» **Task prompt**
Update the lines below so that every "GUI agent" reads "graphical interface agent", leaving everything else unchanged.

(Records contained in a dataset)
★ ★ ★ ★ ★

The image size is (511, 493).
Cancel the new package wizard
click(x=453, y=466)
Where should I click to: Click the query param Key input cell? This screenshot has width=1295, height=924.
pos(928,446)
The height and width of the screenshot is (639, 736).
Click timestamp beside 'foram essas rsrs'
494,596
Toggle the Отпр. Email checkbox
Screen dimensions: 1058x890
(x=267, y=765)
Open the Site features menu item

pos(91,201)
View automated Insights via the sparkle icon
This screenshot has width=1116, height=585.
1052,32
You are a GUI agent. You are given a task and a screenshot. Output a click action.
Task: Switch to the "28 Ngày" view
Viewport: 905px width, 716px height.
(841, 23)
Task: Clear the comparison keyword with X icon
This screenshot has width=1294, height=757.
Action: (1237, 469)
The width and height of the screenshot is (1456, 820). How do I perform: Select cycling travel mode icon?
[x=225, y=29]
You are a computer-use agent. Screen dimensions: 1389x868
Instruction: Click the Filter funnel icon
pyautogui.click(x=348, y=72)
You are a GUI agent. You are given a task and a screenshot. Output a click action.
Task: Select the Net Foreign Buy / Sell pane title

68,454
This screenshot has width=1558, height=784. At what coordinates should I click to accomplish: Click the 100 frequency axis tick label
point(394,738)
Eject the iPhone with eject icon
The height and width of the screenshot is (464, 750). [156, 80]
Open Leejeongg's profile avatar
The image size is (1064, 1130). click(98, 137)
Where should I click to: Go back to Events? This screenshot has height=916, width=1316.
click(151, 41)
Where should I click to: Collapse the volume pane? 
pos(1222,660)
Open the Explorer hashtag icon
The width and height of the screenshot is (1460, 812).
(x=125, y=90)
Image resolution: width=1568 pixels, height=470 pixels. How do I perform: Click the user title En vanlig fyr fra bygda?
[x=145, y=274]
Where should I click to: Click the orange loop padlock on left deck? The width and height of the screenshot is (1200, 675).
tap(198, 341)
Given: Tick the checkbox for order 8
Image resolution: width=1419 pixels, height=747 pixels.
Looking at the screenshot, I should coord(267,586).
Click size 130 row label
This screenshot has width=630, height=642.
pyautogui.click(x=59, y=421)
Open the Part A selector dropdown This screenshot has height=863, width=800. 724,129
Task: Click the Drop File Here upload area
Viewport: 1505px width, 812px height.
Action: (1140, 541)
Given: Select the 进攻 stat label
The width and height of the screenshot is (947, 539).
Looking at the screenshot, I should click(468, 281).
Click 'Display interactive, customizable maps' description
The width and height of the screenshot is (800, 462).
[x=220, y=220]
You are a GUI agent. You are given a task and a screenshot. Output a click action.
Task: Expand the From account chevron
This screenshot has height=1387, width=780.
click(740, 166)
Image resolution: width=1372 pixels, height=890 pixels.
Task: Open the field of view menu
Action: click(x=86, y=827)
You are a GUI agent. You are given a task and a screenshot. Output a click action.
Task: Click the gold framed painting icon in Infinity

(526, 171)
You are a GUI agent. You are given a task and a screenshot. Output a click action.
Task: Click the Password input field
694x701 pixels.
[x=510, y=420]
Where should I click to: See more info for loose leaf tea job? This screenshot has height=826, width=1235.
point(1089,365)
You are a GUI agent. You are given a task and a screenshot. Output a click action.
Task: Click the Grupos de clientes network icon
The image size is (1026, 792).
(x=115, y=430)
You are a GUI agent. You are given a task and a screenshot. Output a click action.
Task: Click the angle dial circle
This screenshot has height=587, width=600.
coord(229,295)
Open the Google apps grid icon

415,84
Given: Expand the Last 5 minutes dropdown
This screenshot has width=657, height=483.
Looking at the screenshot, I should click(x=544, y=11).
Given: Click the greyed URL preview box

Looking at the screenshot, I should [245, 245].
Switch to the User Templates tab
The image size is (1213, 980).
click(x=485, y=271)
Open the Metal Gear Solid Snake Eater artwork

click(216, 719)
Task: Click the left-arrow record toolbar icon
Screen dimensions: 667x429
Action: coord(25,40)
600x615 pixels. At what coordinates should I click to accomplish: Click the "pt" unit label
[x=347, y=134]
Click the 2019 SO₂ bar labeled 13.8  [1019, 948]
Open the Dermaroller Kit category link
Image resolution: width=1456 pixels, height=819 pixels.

★ ★ ★ ★ ★

» **Solution**
The image size is (511, 493).
Cancel the new package wizard
click(x=453, y=466)
Where should I click to: Click the query param Key input cell? This screenshot has width=1295, height=924.
pos(928,446)
The height and width of the screenshot is (639, 736).
Click timestamp beside 'foram essas rsrs'
494,596
Toggle the Отпр. Email checkbox
Screen dimensions: 1058x890
(x=267, y=765)
Open the Site features menu item

pos(91,201)
View automated Insights via the sparkle icon
This screenshot has width=1116, height=585.
1052,32
You are a graphical interface agent. You are given a task and a screenshot. Output a click action.
Task: Switch to the "28 Ngày" view
Viewport: 905px width, 716px height.
(841, 23)
Task: Clear the comparison keyword with X icon
This screenshot has width=1294, height=757.
Action: (1237, 469)
The width and height of the screenshot is (1456, 820). How do I perform: Select cycling travel mode icon?
[x=225, y=29]
You are a computer-use agent. Screen dimensions: 1389x868
Instruction: Click the Filter funnel icon
pyautogui.click(x=348, y=72)
You are a graphical interface agent. You are given a task and a screenshot. Output a click action.
Task: Select the Net Foreign Buy / Sell pane title

68,454
This screenshot has width=1558, height=784. At what coordinates should I click to accomplish: Click the 100 frequency axis tick label
point(394,738)
Eject the iPhone with eject icon
The height and width of the screenshot is (464, 750). [156, 80]
Open Leejeongg's profile avatar
The image size is (1064, 1130). click(98, 137)
Where should I click to: Go back to Events? This screenshot has height=916, width=1316.
click(151, 41)
Where should I click to: Collapse the volume pane? 
pos(1222,660)
Open the Explorer hashtag icon
The width and height of the screenshot is (1460, 812).
(x=125, y=90)
Image resolution: width=1568 pixels, height=470 pixels. How do I perform: Click the user title En vanlig fyr fra bygda?
[x=145, y=274]
Where should I click to: Click the orange loop padlock on left deck? The width and height of the screenshot is (1200, 675).
tap(198, 341)
Given: Tick the checkbox for order 8
Image resolution: width=1419 pixels, height=747 pixels.
Looking at the screenshot, I should coord(267,586).
Click size 130 row label
This screenshot has width=630, height=642.
pyautogui.click(x=59, y=421)
Open the Part A selector dropdown This screenshot has height=863, width=800. 724,129
Task: Click the Drop File Here upload area
Viewport: 1505px width, 812px height.
Action: (1140, 541)
Given: Select the 进攻 stat label
The width and height of the screenshot is (947, 539).
Looking at the screenshot, I should click(468, 281).
Click 'Display interactive, customizable maps' description
The width and height of the screenshot is (800, 462).
[x=220, y=220]
You are a graphical interface agent. You are given a task and a screenshot. Output a click action.
Task: Expand the From account chevron
This screenshot has height=1387, width=780.
click(740, 166)
Image resolution: width=1372 pixels, height=890 pixels.
Task: Open the field of view menu
Action: click(x=86, y=827)
You are a graphical interface agent. You are given a task and a screenshot. Output a click action.
Task: Click the gold framed painting icon in Infinity

(526, 171)
You are a graphical interface agent. You are given a task and a screenshot. Output a click action.
Task: Click the Password input field
694x701 pixels.
[x=510, y=420]
Where should I click to: See more info for loose leaf tea job? This screenshot has height=826, width=1235.
point(1089,365)
You are a graphical interface agent. You are given a task and a screenshot. Output a click action.
Task: Click the Grupos de clientes network icon
The image size is (1026, 792).
(x=115, y=430)
You are a graphical interface agent. You are given a task and a screenshot. Output a click action.
Task: Click the angle dial circle
This screenshot has height=587, width=600.
coord(229,295)
Open the Google apps grid icon

415,84
Given: Expand the Last 5 minutes dropdown
This screenshot has width=657, height=483.
Looking at the screenshot, I should click(x=544, y=11).
Given: Click the greyed URL preview box

Looking at the screenshot, I should [245, 245].
Switch to the User Templates tab
The image size is (1213, 980).
click(x=485, y=271)
Open the Metal Gear Solid Snake Eater artwork

click(216, 719)
Task: Click the left-arrow record toolbar icon
Screen dimensions: 667x429
Action: coord(25,40)
600x615 pixels. At what coordinates should I click to accomplish: Click the "pt" unit label
[x=347, y=134]
Click the 2019 SO₂ bar labeled 13.8  [1019, 948]
Open the Dermaroller Kit category link
Image resolution: width=1456 pixels, height=819 pixels.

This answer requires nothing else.